Reading Frankl’s book, I assumed that he had spent months, if not years in Auschwitz. Passages of the book seem to imply as much: “We had to wear the same shirts for half a year, until they had lost all appearance of being shirts.”8 I was surprised to find out that Frankl confessed in an interview in 1991 that he was, in fact, only in Auschwitz for 3 or 4 days.

 In a 1991 interview with the American minister Robert Schuller, Frankl confessed: “I was in Auschwitz only three or four days…. I was sent to a barracks and we were all transported to a camp in Bavaria.” 45 Frankl’s short time in Auschwitz is documented by the prisoner log from the subcamp of Dachau, Kaufering III, which listed his arrival on October 25, 1944, six days after his deportation from Theresienstadt. 46 The trip to Auschwitz usually took two days, although Frankl depicted a journey of “several days and nights.”

Why Did Frankl Write This Book?

After finishing Frankl’s book, I was left wondering: “Why did he write this book”? Did Frankly really believe in the things he wrote? Thomas Szasz argues that Frankl wrote his book to function as a type of “visa” in post-war anti-semitic Austria9. The book might have allowed him to live freely and be seen as a Jew who forgave the Nazi’s.

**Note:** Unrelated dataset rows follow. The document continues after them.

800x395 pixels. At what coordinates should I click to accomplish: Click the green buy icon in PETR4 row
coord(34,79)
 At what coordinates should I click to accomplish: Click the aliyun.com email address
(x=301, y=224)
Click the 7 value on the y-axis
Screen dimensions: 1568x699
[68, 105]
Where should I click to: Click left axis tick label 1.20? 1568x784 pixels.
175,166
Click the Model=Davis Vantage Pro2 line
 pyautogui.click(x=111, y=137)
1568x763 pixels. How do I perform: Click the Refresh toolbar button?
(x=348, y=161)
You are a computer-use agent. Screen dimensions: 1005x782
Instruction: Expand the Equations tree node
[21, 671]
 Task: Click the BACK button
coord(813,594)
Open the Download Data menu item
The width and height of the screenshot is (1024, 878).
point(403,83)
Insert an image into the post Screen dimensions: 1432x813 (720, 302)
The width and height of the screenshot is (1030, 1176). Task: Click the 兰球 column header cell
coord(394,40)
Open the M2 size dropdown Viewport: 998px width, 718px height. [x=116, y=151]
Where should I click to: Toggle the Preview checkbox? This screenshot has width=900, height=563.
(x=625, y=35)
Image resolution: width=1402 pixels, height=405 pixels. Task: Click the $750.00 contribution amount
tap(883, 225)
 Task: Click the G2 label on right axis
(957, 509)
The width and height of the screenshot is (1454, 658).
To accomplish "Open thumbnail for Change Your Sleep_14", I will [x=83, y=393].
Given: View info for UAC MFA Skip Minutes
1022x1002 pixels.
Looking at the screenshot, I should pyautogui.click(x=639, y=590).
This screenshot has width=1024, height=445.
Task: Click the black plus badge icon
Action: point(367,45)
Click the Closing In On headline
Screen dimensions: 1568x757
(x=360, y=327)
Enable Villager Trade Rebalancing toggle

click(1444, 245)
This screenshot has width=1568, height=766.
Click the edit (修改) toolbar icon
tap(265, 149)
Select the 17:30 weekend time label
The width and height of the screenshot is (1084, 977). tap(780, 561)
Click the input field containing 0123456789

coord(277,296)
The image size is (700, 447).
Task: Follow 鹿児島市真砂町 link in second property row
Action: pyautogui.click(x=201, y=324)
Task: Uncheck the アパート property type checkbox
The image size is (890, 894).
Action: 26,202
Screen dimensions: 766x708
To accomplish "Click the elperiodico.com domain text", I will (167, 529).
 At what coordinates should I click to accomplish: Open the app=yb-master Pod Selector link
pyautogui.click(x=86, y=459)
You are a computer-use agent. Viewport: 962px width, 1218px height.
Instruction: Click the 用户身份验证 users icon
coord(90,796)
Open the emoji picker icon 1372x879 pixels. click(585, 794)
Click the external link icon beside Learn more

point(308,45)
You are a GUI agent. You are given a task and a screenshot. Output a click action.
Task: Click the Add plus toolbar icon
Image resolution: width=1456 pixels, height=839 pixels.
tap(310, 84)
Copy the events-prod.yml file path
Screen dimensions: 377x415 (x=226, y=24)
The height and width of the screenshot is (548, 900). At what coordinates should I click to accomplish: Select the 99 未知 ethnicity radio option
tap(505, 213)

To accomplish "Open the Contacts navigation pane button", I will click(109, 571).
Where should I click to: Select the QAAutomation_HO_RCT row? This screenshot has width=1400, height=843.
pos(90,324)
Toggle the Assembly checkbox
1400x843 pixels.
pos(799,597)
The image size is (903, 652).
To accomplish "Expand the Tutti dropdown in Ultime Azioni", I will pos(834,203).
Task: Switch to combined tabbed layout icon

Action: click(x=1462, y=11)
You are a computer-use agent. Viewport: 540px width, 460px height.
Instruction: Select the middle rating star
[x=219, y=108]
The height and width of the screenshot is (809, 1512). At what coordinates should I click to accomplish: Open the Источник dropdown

Whatever his reasons for writing, Frankl’s book is disturbing, dehumanizing, and disingenuous.

  1. Pytell, Timothy (2015-10-29T23:58:59). Viktor Frankl’s Search for Meaning: An Emblematic 20th-Century Life (Making Sense of History) (Kindle Locations 337-339). Berghahn Books. Kindle Edition. 
  2. Frankl, Viktor E.. Man’s Search for Meaning (p. 18). Beacon Press. Kindle Edition. 
  3. Frankl, Viktor E.. Man’s Search for Meaning (pp. 78-79). Beacon Press. Kindle Edition. 
  4. Redeeming the Unredeemable: Auschwitz and Man’s Search for Meaning
    Timothy E. Pytell; 
  5. As quoted in: Thomas Szasz. Suicide Prohibition: The Shame of Medicine (Kindle Locations 655-658). Kindle Edition. 
  6. As quoted in: Thomas Szasz. Suicide Prohibition: The Shame of Medicine (Kindle Locations 666-668). Kindle Edition. 
  7. Frankl, Viktor E.. Man’s Search for Meaning (p. 120). Beacon Press. Kindle Edition. 
  8. Frankl, Viktor E.. Man’s Search for Meaning (p. 17). Beacon Press. Kindle Edition. 
  9. Thomas Szasz. Suicide Prohibition: The Shame of Medicine (Kindle Location 671). Kindle Edition.